Он закрывает глаза и ведет счет, следуя ритму аппарата искусственного дыхания, пока не засыпает опять.

Когда он просыпается в следующий раз, вьюнки уже закрылись, а возле его кровати сидит и читает книгу кое-кто, кого он ожидал увидеть здесь в последнюю очередь. Лев таращит глаза. Наверно, у него галлюцинация. Заметив, что он проснулся, галлюцинация закрывает книгу.

— Наконец-то! — говорит Мираколина Розелли. — Вот и хорошо. Значит, я первой из всех могу официально уведомить тебя, что ты круглый дурак.

Мираколина! Девочка, которая упорно стремилась принести себя в жертву и которую он спас. Девочка, в которую он влюбился несмотря на то, что она его терпеть не могла. А может как раз именно поэтому. Девочка, которая в темном, нагоняющем клаустрофобию багажном отсеке «грейхаунда» отпустила ему все грехи, которые он успел в жизни совершить. Он боялся даже вспоминать о ней, опасаясь, что ее поймали и расплели; а она… вот она, здесь!

Забыв про торчащую в горле трубку, Лев пытается заговорить, закашливается, и машина, зарегистрировав участившееся дыхание, тревожно пищит.

— Ты только полюбуйся на себя! Я тебя даже не узнала под всеми этими именами на физиономии и с белобрысым ежиком на голове!

Он приподнимает слабую руку и складывает пальцы в универсальном жесте, означающем «дай чем писать».

Мираколина вздыхает с выражением «ты безнадежен».

— Сейчас, — говорит она, затем выходит из палаты и возвращается с блокнотом и ручкой. — Надеюсь, ты все еще в состоянии писать разборчиво, раз уж тебе не прострелили голову, — ворчит она.

Он берет ручку и пишет в блокноте: «Почему я жив?»

Она читает, прищуривается, словно сердится, и отвечает:

— Ах, ну да, кто про что, а ты про себя любимого.
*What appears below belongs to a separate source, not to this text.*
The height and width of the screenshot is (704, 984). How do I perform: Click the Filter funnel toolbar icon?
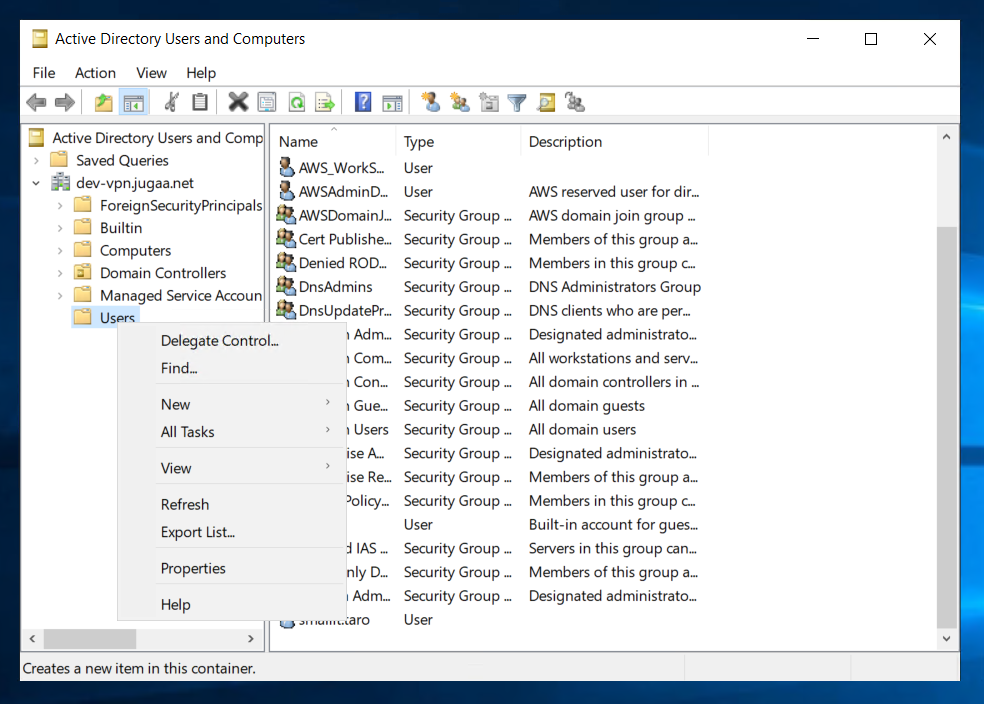517,102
Нет чтобы сказать: «Привет, Мираколина, я так по тебе скучал! Как я рад, что ты жива!»

Он забирает у нее блокнот и пишет все это, но, само собой, поздно.

— Ну и глупость же ты учинил! Но что самое противное — она сработала, — говорит Мираколина. — Народ вдруг начал смотреть на Инспекцию по делам молодежи как на врага. Только не воображай, что это тебя оправдывает!